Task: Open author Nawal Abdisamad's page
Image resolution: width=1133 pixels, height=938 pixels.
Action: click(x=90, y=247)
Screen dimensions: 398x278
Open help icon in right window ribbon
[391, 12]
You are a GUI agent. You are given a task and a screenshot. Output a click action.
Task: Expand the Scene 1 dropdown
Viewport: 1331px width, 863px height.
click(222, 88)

- - - - - - -

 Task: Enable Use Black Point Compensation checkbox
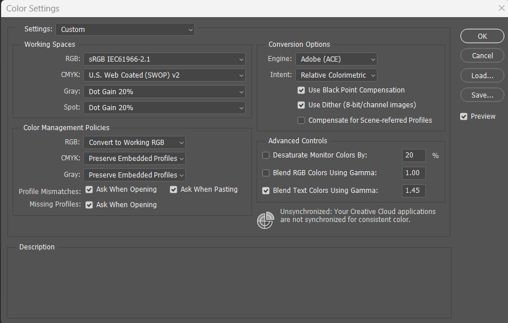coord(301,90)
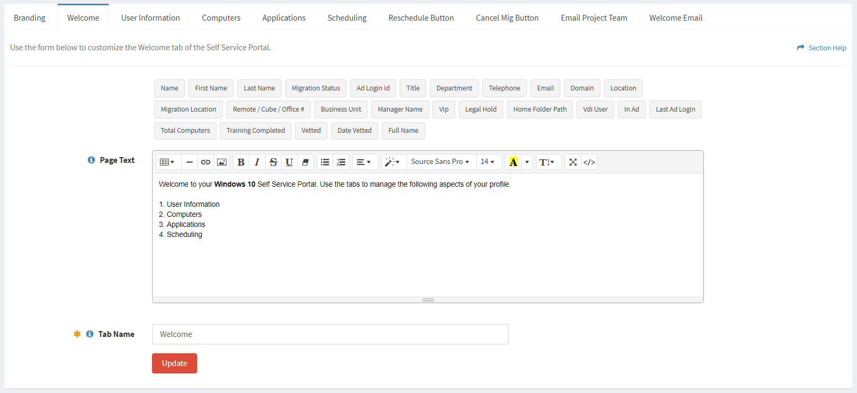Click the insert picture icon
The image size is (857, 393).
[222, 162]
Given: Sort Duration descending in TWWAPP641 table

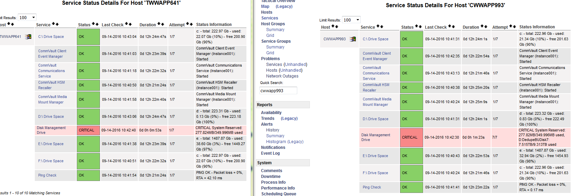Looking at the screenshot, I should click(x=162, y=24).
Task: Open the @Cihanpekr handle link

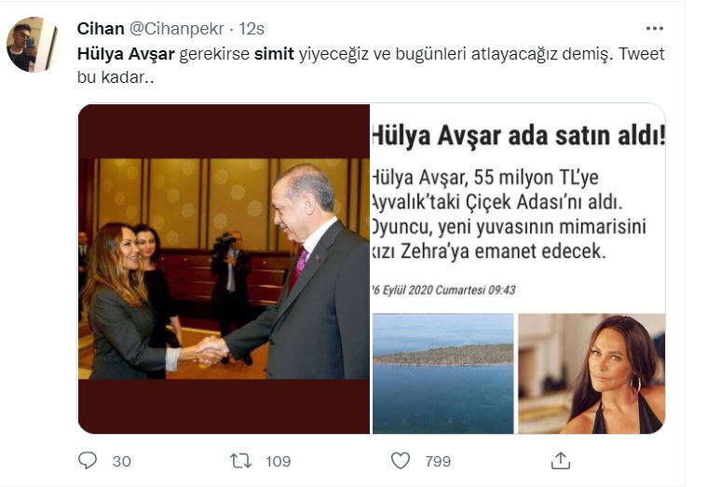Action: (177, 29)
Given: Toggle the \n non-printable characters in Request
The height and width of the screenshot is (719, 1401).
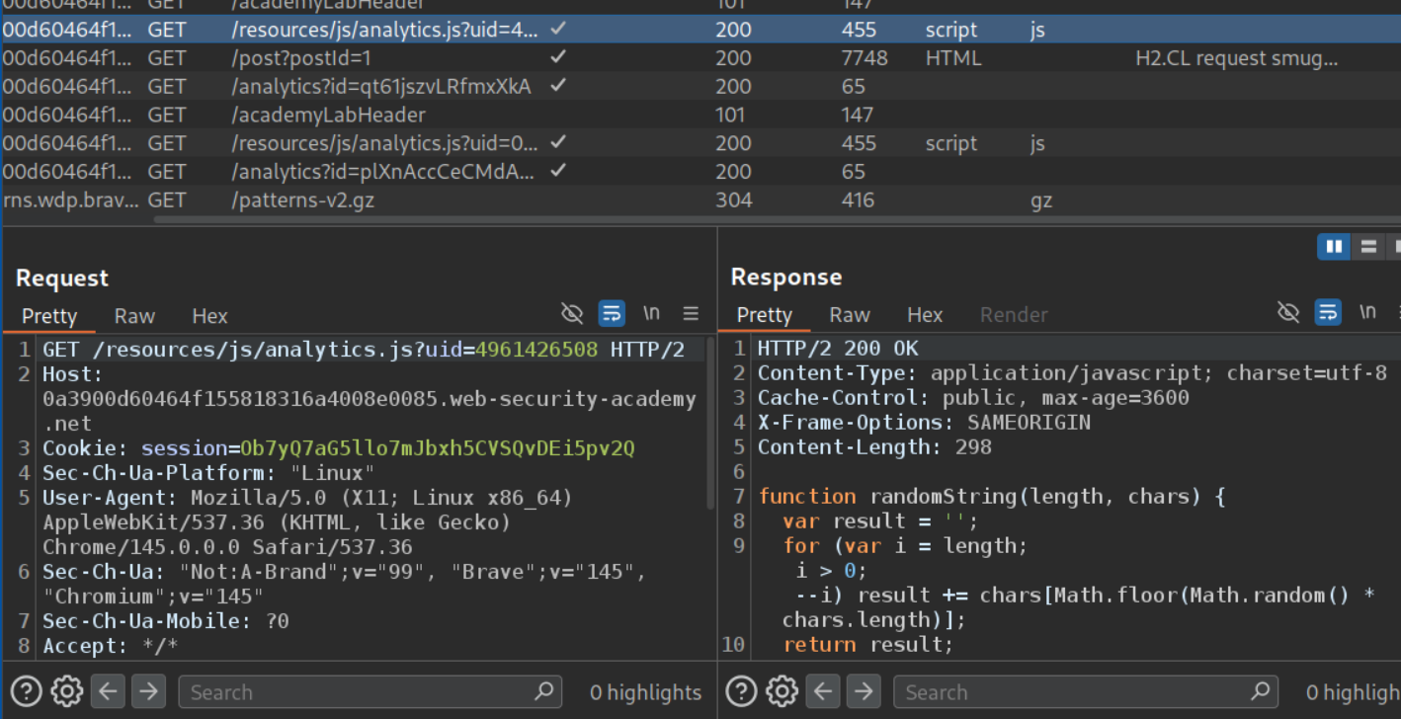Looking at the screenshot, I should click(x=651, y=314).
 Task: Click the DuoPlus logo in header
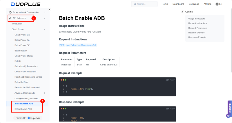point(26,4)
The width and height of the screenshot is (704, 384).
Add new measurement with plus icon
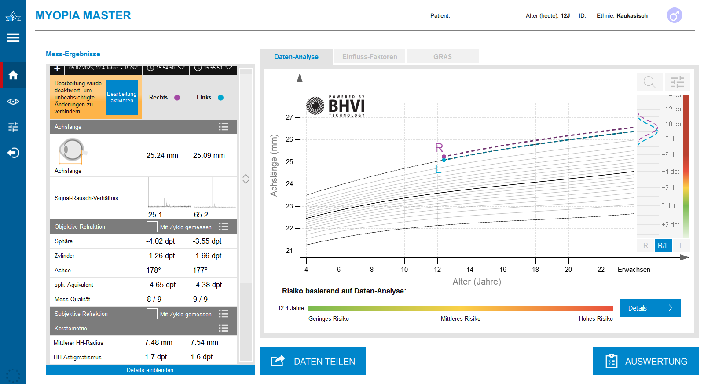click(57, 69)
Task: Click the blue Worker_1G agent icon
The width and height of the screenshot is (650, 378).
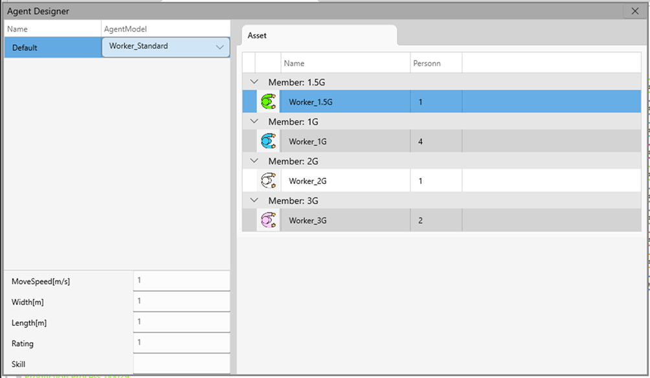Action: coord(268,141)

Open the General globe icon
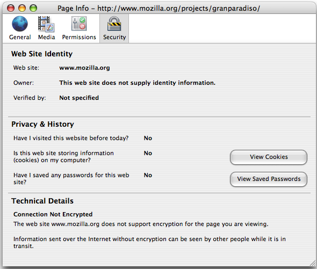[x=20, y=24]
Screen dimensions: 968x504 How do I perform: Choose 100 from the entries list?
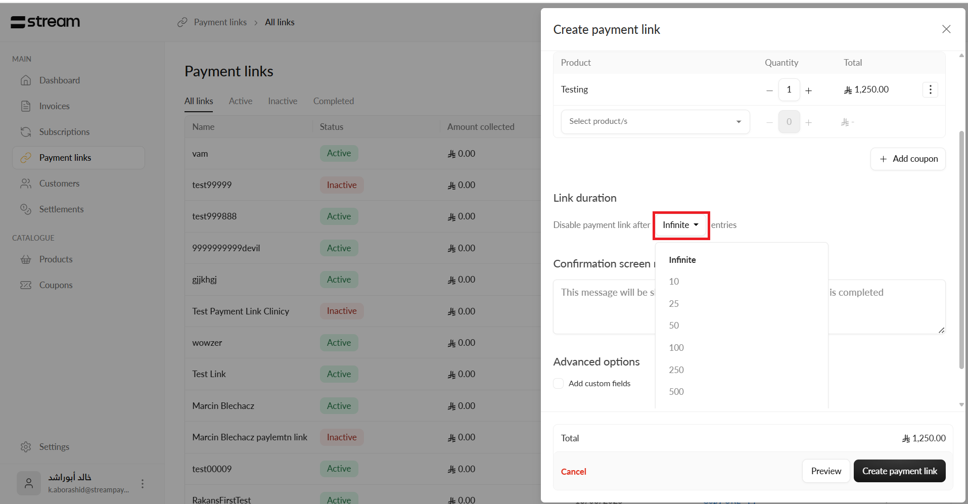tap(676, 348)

- - - - - - -

**ASSIGNED TASK**
Check each line above for the string "agent" and return those that contain it.

**TASK RESPONSE**
You are a GUI agent. You are given a task and a screenshot. Output a click action.
Task: Click the blue Worker_1G agent icon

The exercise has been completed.